→ Exercise details:
Go through the data below and retype all of it exactly.

[Records excerpted from a collection]
BEGIN

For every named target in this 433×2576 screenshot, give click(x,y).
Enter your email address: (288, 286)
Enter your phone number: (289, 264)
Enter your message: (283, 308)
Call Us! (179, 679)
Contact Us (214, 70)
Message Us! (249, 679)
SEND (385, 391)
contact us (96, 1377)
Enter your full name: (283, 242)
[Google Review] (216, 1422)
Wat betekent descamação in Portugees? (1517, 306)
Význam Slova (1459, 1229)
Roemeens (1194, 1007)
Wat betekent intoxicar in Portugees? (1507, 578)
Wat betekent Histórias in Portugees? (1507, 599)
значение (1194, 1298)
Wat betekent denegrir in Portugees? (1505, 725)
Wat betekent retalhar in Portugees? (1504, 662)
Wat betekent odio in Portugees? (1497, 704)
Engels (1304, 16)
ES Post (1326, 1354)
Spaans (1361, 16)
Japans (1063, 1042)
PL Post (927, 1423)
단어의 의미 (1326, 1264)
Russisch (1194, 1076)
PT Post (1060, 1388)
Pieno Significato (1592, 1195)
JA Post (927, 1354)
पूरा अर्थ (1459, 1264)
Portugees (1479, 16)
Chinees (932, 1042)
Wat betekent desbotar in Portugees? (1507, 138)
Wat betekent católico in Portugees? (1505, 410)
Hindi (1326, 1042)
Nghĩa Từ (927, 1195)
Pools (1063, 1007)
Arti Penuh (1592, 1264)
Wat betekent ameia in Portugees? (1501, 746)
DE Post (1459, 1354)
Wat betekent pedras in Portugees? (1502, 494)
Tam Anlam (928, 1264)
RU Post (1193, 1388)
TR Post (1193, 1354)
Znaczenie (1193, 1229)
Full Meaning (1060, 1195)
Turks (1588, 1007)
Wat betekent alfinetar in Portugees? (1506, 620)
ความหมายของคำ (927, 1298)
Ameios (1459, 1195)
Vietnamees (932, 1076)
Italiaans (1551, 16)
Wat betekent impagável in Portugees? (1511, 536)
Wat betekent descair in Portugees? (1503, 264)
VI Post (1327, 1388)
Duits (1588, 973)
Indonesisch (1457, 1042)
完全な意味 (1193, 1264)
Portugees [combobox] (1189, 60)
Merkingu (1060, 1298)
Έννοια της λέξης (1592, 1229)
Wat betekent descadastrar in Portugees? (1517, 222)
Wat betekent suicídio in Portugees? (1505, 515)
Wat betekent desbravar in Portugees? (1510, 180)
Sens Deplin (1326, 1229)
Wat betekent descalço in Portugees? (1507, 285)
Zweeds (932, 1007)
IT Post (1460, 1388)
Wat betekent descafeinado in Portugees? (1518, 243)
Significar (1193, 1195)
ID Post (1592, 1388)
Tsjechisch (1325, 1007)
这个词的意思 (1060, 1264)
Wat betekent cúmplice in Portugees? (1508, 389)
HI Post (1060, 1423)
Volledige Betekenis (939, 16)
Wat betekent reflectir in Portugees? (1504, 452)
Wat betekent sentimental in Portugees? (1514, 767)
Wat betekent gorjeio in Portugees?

END

→ Task output:
For every named target in this 433×2576 screenshot, give click(x,y).
Enter your email address: (288, 286)
Enter your phone number: (289, 264)
Enter your message: (283, 308)
Call Us! (179, 679)
Contact Us (214, 70)
Message Us! (249, 679)
SEND (385, 391)
contact us (96, 1377)
Enter your full name: (283, 242)
[Google Review] (216, 1422)
Wat betekent descamação in Portugees? (1517, 306)
Význam Slova (1459, 1229)
Roemeens (1194, 1007)
Wat betekent intoxicar in Portugees? (1507, 578)
Wat betekent Histórias in Portugees? (1507, 599)
значение (1194, 1298)
Wat betekent denegrir in Portugees? (1505, 725)
Wat betekent retalhar in Portugees? (1504, 662)
Wat betekent odio in Portugees? (1497, 704)
Engels (1304, 16)
ES Post (1326, 1354)
Spaans (1361, 16)
Japans (1063, 1042)
PL Post (927, 1423)
단어의 의미 (1326, 1264)
Russisch (1194, 1076)
PT Post (1060, 1388)
Pieno Significato (1592, 1195)
JA Post (927, 1354)
पूरा अर्थ (1459, 1264)
Portugees (1479, 16)
Chinees (932, 1042)
Wat betekent desbotar in Portugees? (1507, 138)
Wat betekent católico in Portugees? (1505, 410)
Hindi (1326, 1042)
Nghĩa Từ (927, 1195)
Pools (1063, 1007)
Arti Penuh (1592, 1264)
Wat betekent ameia in Portugees? (1501, 746)
DE Post (1459, 1354)
Wat betekent pedras in Portugees? (1502, 494)
Tam Anlam (928, 1264)
RU Post (1193, 1388)
TR Post (1193, 1354)
Znaczenie (1193, 1229)
Full Meaning (1060, 1195)
Turks (1588, 1007)
Wat betekent alfinetar in Portugees? (1506, 620)
ความหมายของคำ (927, 1298)
Ameios (1459, 1195)
Vietnamees (932, 1076)
Italiaans (1551, 16)
Wat betekent impagável in Portugees? (1511, 536)
Wat betekent descair in Portugees? (1503, 264)
VI Post (1327, 1388)
Duits (1588, 973)
Indonesisch (1457, 1042)
完全な意味 (1193, 1264)
Portugees [combobox] (1189, 60)
Merkingu (1060, 1298)
Έννοια της λέξης (1592, 1229)
Wat betekent descadastrar in Portugees? (1517, 222)
Wat betekent suicídio in Portugees? (1505, 515)
Wat betekent desbravar in Portugees? (1510, 180)
Sens Deplin (1326, 1229)
Wat betekent descalço in Portugees? (1507, 285)
Zweeds (932, 1007)
IT Post (1460, 1388)
Wat betekent descafeinado in Portugees? (1518, 243)
Significar (1193, 1195)
ID Post (1592, 1388)
Tsjechisch (1325, 1007)
这个词的意思 (1060, 1264)
Wat betekent cúmplice in Portugees? (1508, 389)
HI Post (1060, 1423)
Volledige Betekenis (939, 16)
Wat betekent reflectir in Portugees? (1504, 452)
Wat betekent sentimental in Portugees? (1514, 767)
Wat betekent gorjeio in Portugees?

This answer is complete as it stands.